February 2014: EUROTAST and Research on the Material from Saint Helena

February 2014: EUROTAST and Research on the Material from Saint Helena

Curious about how scientific research is conducted? Or how our ideas about ethnic origins, ancient diet, and cultural identity are discussed and interpreted in the lab? Further, how are decisions made that may change our fundamental viewpoints on the past? As the incoming Marie Curie Research Fellow for EUROTAST, I attended a mid-term meeting at the University of Bristol, where several PhD Fellows and their supervisors met to discuss preliminary research on the materials excavated during the Saint Helena Project.

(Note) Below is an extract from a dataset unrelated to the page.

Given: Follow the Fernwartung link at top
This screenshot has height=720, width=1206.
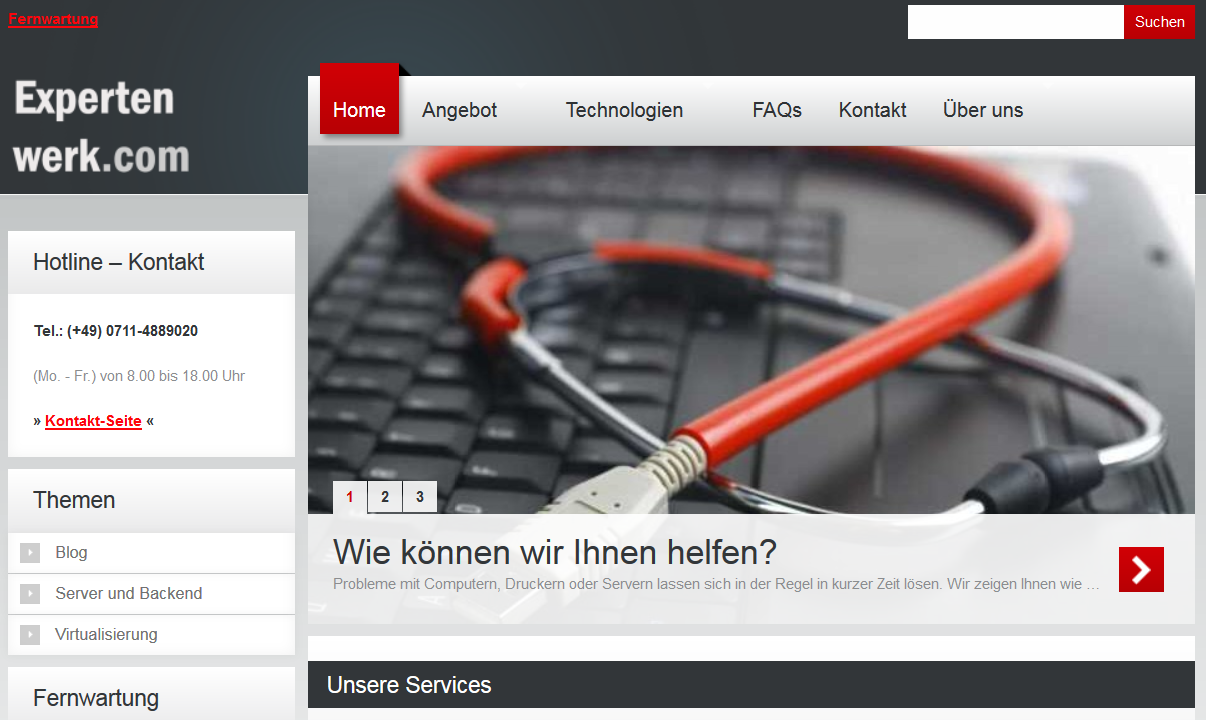Looking at the screenshot, I should tap(53, 19).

Dr Andy Pearson, the director of the excavations at Saint Helena, was on hand to discuss the history of the island. The island was a holding point for Africans freed by the British Navy while en route to the Americas. In addition to the architectural remnants of the rudimentary barracks on the island where the Africans were held, Saint Helena also holds large cemeteries where the remains of these Africans were buried, as many died from the severe abuse they received during their capture. EUROTAST fellows are working with the materials from the excavation to determine the health, ethnicity, and diet of the Africans.

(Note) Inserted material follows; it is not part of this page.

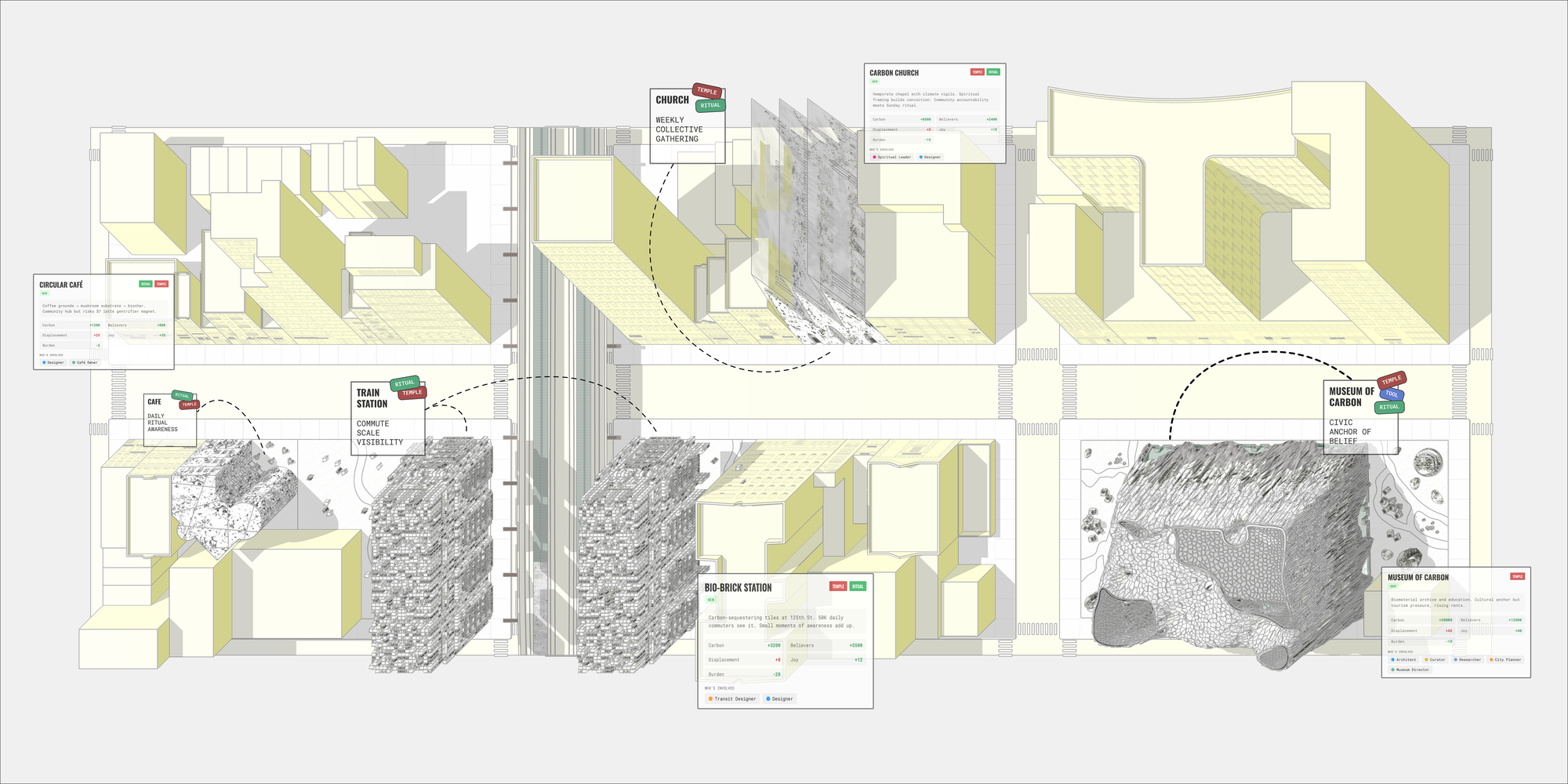This screenshot has height=784, width=1568.
Task: Click the green RITUAL tag on Cafe label
Action: point(182,395)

During this meeting the utmost care was taken by the participants to keep the lives and experiences of the people harmed by the Transatlantic Slave Trade at the forefront of the dialogue, even when the conversation turned to highly scientific discussions of isotopic analyses and DNA. The fellows and their supervisors discussed the ways that they could combine their relatively independent research projects to get the most information they possibly could from their samples.

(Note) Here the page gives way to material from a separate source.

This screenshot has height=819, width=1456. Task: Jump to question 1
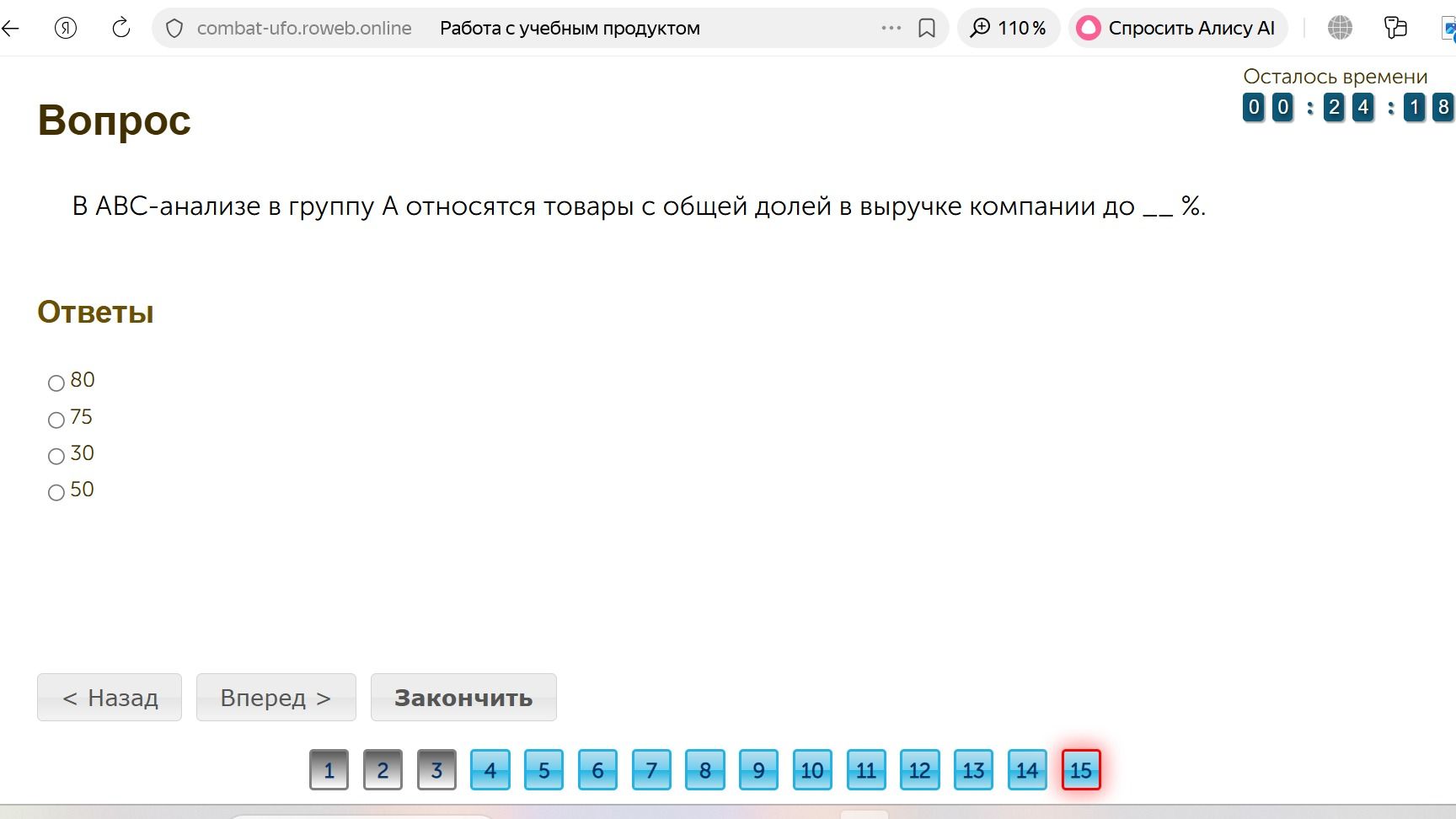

As my background is primarily on the side of excavation methodology and digital interpretations, I was excited by the possibilities that were coming from this relatively mundane meeting. The discussions over statistically correct sampling, why a certain lab has to run the samples of DNA over another lab, and the incredibly detailed information you can get from studying dental calculus never eclipsed the awareness of the people and lives involved in the research of EUROTAST.